Ms Harman is under intense pressure to table an amendment that would put on record Labour’s opposition, although it is far from clear that she will allow her MPs to vote against the bill’s Second Reading if such an amendment fails.
Yvette Cooper, who also backs a reasoned amendment, has come out strongly against the two-child limit on benefits and other changes proposed by George Osborne and Iain Duncan Smith, as has Jeremy Corbyn.
Only Liz Kendall has offered Ms Harman her full support for insisting that Labour cannot offer ‘blanket’ opposition to Tory plans on welfare.
A party spokesman told The Huffington Post UK that a final decision on Labour’s approach would be decided by the leader ‘possibly this week’. “It’s upto leaders to lead,” one source close to Ms Harman added.
Mr Burnham told a Press Gallery lunch at Westminster that Labour was already set to vote against key Budget curbs on benefits and that it seemed logical to continue that opposition on the welfare bill.
“The Welfare Reform and Work Bill is unsupportable because it doesn’t do what it says on the tin - support work.
“In fact, it does the opposite. It diminishes work incentives with its changes to tax credits and the ESA. It doesn’t encourage people into work. It fact it might do the opposite.
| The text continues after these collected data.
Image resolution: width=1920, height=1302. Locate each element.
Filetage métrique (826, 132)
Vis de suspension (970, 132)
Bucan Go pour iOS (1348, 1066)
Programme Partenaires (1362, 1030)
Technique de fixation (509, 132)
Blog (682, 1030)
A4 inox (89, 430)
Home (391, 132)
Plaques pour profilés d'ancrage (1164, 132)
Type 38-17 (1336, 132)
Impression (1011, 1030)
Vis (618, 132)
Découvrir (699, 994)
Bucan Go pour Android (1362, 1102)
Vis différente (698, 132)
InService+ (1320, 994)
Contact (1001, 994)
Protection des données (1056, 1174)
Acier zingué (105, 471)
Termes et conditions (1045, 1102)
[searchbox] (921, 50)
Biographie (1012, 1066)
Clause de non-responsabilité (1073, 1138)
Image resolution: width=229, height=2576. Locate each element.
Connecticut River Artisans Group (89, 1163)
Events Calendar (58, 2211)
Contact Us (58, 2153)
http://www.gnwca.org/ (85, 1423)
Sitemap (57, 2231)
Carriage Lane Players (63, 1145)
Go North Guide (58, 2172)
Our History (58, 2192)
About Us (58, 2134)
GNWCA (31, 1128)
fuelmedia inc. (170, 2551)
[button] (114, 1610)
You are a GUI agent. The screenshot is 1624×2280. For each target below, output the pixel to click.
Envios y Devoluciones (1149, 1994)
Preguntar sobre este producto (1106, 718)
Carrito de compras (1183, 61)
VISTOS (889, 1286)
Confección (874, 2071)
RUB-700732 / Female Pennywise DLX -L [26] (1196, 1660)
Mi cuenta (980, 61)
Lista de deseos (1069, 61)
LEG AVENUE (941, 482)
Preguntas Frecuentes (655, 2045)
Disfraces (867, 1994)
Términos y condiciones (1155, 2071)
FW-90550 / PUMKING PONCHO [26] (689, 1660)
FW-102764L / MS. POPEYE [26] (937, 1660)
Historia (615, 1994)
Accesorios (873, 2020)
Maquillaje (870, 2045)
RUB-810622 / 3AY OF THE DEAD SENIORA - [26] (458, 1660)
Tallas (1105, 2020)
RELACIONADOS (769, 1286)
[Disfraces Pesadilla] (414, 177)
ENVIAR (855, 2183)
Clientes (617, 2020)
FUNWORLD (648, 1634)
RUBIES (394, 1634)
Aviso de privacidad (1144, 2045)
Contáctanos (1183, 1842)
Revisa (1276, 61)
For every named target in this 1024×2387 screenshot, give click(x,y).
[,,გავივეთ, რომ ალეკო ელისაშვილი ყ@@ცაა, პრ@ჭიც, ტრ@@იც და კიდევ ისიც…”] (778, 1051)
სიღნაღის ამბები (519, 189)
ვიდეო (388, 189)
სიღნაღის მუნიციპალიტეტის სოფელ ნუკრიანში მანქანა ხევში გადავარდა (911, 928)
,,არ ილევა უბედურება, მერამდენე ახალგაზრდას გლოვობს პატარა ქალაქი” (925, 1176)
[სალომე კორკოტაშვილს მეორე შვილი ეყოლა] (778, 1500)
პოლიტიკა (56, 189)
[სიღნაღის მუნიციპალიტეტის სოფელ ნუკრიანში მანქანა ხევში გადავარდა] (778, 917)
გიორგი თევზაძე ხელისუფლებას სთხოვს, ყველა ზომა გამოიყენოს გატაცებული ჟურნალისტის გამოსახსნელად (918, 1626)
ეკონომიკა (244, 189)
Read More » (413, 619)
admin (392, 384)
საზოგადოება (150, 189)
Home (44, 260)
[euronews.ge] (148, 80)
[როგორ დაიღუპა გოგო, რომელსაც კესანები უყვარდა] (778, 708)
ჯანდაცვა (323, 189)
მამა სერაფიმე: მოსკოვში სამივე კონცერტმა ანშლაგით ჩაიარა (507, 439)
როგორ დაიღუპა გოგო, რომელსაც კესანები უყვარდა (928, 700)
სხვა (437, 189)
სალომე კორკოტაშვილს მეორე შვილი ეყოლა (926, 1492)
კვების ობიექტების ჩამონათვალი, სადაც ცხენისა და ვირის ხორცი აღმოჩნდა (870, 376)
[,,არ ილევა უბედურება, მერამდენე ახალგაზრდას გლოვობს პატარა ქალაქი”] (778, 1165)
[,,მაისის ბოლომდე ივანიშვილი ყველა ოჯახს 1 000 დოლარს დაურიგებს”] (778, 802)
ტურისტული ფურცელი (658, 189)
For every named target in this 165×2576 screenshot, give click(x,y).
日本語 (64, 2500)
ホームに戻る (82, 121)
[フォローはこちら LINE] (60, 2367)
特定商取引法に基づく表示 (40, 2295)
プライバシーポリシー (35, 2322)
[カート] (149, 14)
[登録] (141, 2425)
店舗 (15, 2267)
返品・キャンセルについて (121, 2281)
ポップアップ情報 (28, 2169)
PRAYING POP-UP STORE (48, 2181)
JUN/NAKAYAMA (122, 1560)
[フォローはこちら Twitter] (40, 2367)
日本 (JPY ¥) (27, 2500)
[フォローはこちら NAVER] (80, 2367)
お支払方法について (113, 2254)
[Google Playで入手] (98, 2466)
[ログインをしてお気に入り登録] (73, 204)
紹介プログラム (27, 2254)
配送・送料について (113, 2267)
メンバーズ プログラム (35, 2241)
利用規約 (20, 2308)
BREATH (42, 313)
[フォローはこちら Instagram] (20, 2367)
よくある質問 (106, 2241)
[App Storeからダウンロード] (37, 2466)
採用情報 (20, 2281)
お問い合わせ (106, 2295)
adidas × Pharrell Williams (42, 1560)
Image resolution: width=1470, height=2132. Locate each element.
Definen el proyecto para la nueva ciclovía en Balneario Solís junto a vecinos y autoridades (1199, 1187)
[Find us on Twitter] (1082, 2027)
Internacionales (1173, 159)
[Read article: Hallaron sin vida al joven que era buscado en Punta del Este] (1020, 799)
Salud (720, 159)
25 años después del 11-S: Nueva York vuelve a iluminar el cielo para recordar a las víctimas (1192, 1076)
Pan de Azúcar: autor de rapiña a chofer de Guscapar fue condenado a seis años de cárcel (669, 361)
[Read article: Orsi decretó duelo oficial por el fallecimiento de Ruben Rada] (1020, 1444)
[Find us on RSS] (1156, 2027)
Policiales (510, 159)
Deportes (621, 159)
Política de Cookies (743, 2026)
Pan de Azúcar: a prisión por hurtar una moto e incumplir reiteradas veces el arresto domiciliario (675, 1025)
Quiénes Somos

It contains some punitive measures in respect of child poverty.”
But asked if he’d accept the wider collective responsibility of the Shadow Cabinet, if Ms Harman decided not to order a vote against the whole bill, he made clear he would not defy party discipline.
Dozens of Labour MPs have told the whips that they may vote against the legislation, but Mr Burnham suggested that he would not encourage a rebellion.
“I will make my decisions at the point where the party has its agreed position, but as you will know I am somebody who supports the collective line of the party, and I’ve made my views in the proper way in Shadow Cabinet,” he said.
“I am not normally somebody who then goes outside of the collective ways of agreeing things, but, you know, I’ve made my position very clear in terms of what I expect to see.”
Sources close to Ms Harman insist that Rachel Reeves, the Shadow Work and Pensions Secretary, signed off on the plan not to oppose the two-child limit, along with acting Shadow Chancellor Chris Leslie.
When asked today if he'd discussed the matter with Ms Reeves, who is part of his campaign team, Mr Burnham refused to comment on individual conversations but said he'd discussed it with all of his team.
Mr Burnham, who is due to set out his views in full in a speech tomorrow, insisted that he was not setting his face against reform as a whole but was worried that this Tory plans would hurt the vulnerable.
“If you ask the public about welfare reform, they would be in favour of welfare reform, as I am - I am in favour of welfare reform,” he said.
“But they would say ‘Create more incentives to work and don’t punish children or those who can’t work’. The bill abolishes the measurements around child poverty and at the same time has measures that will push children into poverty. That seems to me to make it a very duplicitous bill.”
During his Q&A session with journalists, Mr Burnham also hardened his line on Free Schools saying "I would want them to be brought back within a local family of schools", suggesting local authorities would regain control over them.
He praised leadership rival Mr Corbyn for his career campaigning for social justice.
Earlier today, Ms Kendall called on her party to vote against inheritance tax cuts in the Budget. In a blog for HuffPost UK, she wrote that the Tory plan was both ‘immoral’ and a waste of resources in a time of austerity.
Last night, Labour defeated the Government on a ‘regret motion’ on the Universal Credit, as the House of Lords voted for a delay and review of the current plans.